* [What the task asks]: Filter the entries that follow, copying every line in which the word "agent" appears.

* [Records for this task]:

+ + + +

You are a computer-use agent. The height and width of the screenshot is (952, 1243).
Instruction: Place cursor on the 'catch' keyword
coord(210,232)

+ + + +

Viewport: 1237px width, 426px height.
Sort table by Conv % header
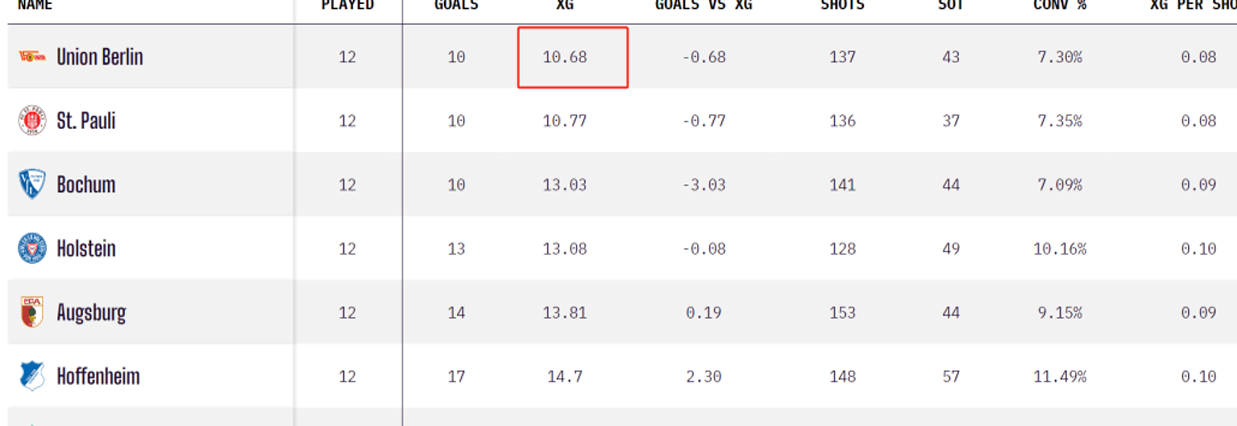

+ + + +

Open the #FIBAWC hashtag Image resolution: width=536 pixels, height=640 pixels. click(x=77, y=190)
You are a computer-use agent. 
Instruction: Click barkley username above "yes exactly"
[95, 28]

+ + + +

* [Finished task]:
You are a computer-use agent. The height and width of the screenshot is (952, 1243).
You are a computer-use agent. 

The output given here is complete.